◆ Passage provided
= = =

Over the last few years, ZooKeys, along with the rest of Pensoft's journals was integrated with a lot of fancy and highly useful tools such as Altmetric and Dimensions to allow for a quick, yet detailed view into each article's impact in the public and academic domain alike.
Popular amongst both academics and laypeople, ZooKeys has been enjoying remarkable publicity from the world's top-tier media across platforms, the result of rigorous science communication practices.
Excellent examples for PR campaigns of recent years include the case of the moth species Neopalpa donaldtrumpi, published in January, 2017, which was named by Dr Vazrick Nazari after then US President-elect Donald Trump. According to the data provided by Altmetric, which records any mention of the article's DOI link across a myriad of sources, the study triggered as many as 964 tweets, made 124 headlines on international media, including The Washington Post, FOX News, CNN, BBC News, The Independent, The Huffington Post, Ria.RU, Gazeta.RU, Wired (Italy), Le Figaro, Die Welt, Spiegel, National Geographic Australia, The Japan Times and The Hindustan Times. In addition, Dr Vazrick Nazari got the chance to talk about his discovery on BBC Radio 5.

= = =

◆ Provided information

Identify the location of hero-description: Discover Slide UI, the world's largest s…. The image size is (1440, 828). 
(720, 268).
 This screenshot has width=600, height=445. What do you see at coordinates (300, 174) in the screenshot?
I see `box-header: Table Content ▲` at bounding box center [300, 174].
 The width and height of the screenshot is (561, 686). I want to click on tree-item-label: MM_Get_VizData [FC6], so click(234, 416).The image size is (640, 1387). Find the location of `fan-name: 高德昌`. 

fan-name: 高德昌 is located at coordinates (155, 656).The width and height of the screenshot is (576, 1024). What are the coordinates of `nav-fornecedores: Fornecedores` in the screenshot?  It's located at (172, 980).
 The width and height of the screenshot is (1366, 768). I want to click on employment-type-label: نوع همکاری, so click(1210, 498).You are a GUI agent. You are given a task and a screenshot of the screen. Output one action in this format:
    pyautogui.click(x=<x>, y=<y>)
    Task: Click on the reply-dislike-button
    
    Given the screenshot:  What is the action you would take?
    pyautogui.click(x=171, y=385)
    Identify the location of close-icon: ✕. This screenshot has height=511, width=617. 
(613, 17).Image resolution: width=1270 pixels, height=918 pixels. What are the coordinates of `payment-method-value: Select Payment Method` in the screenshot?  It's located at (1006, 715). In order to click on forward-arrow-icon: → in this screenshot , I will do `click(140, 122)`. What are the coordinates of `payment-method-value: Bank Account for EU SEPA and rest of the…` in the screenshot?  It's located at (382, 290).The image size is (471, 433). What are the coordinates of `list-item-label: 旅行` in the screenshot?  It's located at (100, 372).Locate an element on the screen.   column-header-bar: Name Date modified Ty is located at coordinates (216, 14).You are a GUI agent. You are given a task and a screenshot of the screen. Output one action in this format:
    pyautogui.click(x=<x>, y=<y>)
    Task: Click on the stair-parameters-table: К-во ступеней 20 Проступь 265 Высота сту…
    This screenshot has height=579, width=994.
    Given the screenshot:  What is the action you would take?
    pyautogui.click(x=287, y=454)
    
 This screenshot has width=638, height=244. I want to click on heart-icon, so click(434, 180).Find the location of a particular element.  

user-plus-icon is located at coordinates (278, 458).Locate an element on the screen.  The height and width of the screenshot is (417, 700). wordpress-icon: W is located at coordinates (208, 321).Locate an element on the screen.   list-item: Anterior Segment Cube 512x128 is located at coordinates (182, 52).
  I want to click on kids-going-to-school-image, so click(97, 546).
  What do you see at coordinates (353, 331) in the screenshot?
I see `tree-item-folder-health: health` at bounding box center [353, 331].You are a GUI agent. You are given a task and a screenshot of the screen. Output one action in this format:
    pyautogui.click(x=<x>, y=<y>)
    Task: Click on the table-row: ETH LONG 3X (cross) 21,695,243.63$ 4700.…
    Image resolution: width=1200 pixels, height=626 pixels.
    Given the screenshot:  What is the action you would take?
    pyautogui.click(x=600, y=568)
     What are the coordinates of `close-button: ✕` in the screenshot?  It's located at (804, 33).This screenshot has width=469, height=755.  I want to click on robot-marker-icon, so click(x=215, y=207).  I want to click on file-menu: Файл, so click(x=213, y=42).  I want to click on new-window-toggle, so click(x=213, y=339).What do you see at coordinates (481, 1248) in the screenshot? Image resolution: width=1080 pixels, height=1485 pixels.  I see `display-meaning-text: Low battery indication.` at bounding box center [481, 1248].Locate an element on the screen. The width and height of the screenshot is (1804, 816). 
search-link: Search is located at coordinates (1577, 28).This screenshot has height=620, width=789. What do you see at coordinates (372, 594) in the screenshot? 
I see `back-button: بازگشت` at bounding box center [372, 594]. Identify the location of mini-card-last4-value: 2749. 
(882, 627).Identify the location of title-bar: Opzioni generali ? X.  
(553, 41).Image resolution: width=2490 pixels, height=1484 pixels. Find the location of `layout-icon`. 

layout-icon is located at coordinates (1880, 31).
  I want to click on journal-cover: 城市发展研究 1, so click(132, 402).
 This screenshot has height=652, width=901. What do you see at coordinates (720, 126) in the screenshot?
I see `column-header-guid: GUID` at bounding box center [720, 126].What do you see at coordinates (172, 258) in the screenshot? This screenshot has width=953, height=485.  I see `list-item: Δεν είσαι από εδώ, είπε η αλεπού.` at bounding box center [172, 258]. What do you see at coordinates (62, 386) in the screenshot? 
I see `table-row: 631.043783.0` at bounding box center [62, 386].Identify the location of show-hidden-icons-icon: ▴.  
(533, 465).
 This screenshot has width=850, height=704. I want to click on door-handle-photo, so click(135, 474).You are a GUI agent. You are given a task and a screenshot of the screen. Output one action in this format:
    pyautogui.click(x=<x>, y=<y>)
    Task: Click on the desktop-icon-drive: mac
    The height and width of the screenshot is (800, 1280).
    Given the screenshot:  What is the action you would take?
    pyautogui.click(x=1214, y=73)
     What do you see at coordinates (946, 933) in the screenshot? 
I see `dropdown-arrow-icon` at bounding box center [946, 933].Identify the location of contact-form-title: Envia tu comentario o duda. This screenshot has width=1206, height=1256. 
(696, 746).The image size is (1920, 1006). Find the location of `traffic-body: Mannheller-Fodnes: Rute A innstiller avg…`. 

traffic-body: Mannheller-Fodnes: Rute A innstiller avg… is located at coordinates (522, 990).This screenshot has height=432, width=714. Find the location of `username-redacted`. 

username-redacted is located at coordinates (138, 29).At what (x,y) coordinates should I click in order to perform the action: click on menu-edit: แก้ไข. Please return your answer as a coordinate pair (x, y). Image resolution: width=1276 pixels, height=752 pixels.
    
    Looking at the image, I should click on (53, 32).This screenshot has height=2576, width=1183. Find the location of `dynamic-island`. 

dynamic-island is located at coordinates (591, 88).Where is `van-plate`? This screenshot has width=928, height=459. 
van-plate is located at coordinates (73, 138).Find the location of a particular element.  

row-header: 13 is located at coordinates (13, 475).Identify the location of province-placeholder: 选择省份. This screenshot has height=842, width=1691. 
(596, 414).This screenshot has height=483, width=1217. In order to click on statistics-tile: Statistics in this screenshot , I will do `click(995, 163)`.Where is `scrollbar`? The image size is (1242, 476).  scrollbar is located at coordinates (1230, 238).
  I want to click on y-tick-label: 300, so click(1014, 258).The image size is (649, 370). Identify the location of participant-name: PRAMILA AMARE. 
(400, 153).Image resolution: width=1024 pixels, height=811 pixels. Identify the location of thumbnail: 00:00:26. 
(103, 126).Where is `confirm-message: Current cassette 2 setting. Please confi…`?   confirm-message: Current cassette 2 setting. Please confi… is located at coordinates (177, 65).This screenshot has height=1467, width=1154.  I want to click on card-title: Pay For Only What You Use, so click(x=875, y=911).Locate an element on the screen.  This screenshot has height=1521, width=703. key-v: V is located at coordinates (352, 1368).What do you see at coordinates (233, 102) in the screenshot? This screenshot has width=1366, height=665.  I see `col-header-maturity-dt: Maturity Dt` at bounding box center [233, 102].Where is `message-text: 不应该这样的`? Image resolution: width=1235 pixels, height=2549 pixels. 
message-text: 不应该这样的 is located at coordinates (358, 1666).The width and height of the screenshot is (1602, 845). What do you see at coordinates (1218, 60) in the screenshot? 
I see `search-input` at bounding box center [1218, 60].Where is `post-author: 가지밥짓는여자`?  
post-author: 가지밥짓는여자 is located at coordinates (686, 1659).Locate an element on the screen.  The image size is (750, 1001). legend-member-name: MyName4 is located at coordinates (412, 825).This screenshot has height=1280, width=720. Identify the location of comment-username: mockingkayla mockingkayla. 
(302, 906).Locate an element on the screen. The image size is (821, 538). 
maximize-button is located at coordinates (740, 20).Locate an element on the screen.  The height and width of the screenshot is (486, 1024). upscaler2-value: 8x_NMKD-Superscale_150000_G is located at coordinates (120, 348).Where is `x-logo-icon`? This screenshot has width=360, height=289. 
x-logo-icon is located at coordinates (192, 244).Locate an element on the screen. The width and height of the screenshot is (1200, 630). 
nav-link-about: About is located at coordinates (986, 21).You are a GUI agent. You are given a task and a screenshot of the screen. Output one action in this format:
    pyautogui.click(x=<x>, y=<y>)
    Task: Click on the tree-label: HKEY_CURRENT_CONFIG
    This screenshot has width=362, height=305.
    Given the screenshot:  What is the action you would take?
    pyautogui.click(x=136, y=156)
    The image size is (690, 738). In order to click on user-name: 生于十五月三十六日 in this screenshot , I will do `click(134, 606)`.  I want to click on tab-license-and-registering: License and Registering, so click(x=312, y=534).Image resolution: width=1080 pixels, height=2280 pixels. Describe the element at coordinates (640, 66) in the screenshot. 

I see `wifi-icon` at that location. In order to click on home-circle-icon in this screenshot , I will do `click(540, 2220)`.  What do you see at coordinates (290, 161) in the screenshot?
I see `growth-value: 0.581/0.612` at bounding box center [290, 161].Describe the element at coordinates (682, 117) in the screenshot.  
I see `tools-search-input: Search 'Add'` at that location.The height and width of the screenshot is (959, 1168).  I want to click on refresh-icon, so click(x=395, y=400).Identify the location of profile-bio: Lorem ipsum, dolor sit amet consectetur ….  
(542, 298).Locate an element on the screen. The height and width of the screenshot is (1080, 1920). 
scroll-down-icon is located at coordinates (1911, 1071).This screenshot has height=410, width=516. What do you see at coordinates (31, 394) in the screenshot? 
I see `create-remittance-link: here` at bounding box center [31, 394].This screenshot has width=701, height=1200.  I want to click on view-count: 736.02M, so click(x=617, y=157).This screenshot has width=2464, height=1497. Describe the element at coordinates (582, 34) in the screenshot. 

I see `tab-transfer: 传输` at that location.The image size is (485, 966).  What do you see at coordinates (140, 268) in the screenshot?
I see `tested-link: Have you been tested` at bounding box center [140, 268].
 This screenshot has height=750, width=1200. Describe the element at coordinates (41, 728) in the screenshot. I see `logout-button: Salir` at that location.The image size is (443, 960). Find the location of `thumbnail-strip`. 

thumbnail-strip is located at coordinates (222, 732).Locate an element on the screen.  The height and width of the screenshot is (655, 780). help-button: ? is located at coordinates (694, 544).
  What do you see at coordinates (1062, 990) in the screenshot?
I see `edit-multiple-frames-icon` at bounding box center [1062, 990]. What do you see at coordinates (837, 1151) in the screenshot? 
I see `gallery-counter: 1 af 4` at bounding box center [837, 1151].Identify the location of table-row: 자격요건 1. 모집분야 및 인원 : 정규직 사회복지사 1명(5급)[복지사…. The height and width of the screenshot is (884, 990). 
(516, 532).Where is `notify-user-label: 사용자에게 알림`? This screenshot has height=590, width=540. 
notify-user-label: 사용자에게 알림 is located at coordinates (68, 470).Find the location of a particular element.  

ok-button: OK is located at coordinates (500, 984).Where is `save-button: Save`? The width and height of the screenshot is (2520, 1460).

= = =

◆ Exercises to complete
- 1) In the ZooKeys passage, how many tweets did the Neopalpa donaldtrumpi study trigger according to Altmetric?
- 2) Quote the ZooKeys passage verbatim, starting with "Excellent examples for" and going on through "BBC Radio 5.".
Answer from the text alone and disregard the data.

◆ Responses per task
- 1) 964 tweets.

- 2)
Excellent examples for PR campaigns of recent years include the case of the moth species Neopalpa donaldtrumpi, published in January, 2017, which was named by Dr Vazrick Nazari after then US President-elect Donald Trump. According to the data provided by Altmetric, which records any mention of the article's DOI link across a myriad of sources, the study triggered as many as 964 tweets, made 124 headlines on international media, including The Washington Post, FOX News, CNN, BBC News, The Independent, The Huffington Post, Ria.RU, Gazeta.RU, Wired (Italy), Le Figaro, Die Welt, Spiegel, National Geographic Australia, The Japan Times and The Hindustan Times. In addition, Dr Vazrick Nazari got the chance to talk about his discovery on BBC Radio 5.